No campo da intervenção sociocultural dirigiu, a nível distrital, instituições como o F.A.O.J. (Fundo de Apoio aos Organismos Juvenis) e o I.N.A.T.E.L. (Instituto Nacional de Aproveitamento dos Tempos Livres), fundou e co-fundou o Centro Cultural Regional de Vila Real (C.C.R.V.R.) e A.N.A.S.C. (Associação Nacional dos Animadores Socioculturais), respectivamente. Como Presidente do C.C.R.V.R., promoveu cinco encontros de escritores e jornalistas de Trás-os-Montes e Alto Douro e impulsionou a realização de vários encontros de jogos populares em Portugal e no estrangeiro.
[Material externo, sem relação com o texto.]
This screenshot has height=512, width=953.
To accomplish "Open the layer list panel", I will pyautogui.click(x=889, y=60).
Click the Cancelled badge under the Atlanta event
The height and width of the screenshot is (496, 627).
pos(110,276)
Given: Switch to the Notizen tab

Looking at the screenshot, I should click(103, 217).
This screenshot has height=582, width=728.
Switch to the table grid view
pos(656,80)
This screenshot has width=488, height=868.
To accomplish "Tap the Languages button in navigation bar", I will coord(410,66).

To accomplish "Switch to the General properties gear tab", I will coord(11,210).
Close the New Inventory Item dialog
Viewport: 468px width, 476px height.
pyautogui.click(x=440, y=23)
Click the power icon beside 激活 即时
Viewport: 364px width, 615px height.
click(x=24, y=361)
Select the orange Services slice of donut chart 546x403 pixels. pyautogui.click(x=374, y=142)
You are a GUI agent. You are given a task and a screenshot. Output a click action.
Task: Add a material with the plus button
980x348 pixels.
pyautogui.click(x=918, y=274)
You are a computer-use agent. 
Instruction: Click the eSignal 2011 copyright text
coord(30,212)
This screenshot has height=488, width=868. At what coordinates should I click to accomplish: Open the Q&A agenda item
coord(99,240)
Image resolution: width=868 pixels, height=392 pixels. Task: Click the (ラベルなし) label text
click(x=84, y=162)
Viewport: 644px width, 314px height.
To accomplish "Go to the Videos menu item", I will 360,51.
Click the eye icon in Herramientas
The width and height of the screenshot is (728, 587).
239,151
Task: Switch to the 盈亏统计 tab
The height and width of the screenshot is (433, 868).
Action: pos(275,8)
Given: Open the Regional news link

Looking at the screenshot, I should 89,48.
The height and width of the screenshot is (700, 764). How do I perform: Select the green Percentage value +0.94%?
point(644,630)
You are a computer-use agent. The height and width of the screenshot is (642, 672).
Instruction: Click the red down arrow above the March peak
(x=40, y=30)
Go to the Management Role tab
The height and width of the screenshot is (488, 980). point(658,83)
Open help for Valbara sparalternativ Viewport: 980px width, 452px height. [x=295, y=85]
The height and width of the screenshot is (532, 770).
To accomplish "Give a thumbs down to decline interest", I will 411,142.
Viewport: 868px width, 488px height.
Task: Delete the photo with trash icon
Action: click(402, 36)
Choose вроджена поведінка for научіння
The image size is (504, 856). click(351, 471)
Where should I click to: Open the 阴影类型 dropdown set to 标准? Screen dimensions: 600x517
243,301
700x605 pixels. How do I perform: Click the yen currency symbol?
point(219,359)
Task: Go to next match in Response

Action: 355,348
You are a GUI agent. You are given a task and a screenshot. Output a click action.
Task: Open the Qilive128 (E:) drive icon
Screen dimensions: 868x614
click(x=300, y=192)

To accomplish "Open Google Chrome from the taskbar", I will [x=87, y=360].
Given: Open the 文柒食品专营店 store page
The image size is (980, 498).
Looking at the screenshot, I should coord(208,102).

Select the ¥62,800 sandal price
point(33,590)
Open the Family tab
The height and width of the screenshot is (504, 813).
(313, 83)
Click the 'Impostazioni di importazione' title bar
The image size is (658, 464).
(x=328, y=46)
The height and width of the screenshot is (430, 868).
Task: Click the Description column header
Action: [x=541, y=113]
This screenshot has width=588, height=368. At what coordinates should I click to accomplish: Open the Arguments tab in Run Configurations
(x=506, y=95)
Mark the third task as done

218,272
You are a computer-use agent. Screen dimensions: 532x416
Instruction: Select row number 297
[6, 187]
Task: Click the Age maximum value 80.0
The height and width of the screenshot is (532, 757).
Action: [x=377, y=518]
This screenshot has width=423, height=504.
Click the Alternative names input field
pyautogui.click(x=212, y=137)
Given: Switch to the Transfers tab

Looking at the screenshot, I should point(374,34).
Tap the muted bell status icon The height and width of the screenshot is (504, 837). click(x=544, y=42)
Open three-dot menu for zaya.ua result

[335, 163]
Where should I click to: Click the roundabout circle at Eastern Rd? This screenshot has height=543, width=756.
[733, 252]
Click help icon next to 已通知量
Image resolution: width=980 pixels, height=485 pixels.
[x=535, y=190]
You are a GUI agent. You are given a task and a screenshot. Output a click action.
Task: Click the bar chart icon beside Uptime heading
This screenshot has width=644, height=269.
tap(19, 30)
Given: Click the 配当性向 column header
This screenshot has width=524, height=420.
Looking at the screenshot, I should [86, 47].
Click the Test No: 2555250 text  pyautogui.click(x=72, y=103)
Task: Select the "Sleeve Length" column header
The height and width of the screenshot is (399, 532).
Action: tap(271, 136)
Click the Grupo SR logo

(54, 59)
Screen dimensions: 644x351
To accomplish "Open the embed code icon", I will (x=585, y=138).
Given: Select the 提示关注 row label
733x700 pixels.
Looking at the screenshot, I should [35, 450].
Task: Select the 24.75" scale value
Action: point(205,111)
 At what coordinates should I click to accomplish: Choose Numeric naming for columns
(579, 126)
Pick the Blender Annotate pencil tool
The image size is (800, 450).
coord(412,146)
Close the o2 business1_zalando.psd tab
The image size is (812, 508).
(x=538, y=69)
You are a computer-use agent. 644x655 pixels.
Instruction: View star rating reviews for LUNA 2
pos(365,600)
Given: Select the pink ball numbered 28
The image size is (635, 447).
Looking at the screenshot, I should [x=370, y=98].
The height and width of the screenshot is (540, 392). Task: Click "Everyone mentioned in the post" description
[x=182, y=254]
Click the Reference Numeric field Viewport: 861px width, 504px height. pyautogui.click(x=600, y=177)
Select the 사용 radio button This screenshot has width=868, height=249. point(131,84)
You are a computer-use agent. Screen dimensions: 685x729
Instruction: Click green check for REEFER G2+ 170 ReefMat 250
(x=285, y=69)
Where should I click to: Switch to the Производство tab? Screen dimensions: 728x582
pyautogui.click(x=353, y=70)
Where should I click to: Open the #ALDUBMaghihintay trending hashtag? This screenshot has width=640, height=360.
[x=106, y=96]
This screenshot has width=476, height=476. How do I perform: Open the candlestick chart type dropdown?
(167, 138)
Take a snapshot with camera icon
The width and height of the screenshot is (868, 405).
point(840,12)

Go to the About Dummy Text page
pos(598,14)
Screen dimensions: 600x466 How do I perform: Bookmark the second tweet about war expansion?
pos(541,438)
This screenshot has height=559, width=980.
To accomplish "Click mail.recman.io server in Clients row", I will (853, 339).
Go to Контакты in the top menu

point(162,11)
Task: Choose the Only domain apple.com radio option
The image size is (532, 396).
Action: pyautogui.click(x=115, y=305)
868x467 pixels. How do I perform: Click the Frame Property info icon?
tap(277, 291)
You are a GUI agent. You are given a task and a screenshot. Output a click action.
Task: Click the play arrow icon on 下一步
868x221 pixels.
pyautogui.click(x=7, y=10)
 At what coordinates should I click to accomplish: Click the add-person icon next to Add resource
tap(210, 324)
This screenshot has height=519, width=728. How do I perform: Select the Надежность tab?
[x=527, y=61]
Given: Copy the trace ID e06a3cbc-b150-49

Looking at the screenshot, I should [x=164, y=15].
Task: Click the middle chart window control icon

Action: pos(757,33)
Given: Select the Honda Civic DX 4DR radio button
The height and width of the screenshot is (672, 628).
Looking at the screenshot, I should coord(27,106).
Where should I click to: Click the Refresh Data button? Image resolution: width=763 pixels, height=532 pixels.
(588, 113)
Diplomado em Teologia pelo Seminário de Santa Clara de Vila Real e Licenciado em Filosofia pela Universidade do Porto, António Cabral exerceu actividade de docente nesta cidade desde 1961 até 2007, no ensino particular, secundário e Magistério Primário, com um breve interregno entre 1988 e 1991, anos em que se dedicou à investigação de jogos populares e ludoteoria como bolseiro do Ministério da Educação.

Foi agraciado com as medalhas de prata de mérito municipal pelas autarquias de Alijó (1985) e Vila Real (1990).

António Cabral faleceu em Vila Real, vítima de doença cardíaca, a 23 de Outubro de 2007. Tinha 76 anos de idade. Nesse mesmo ano de 2007 publicou o livro de poesia O rio que perdeu as margens e deixou no prelo A tentação de Santo Antão, prémio nacional de poesia Fernão Magalhães Gonçalves.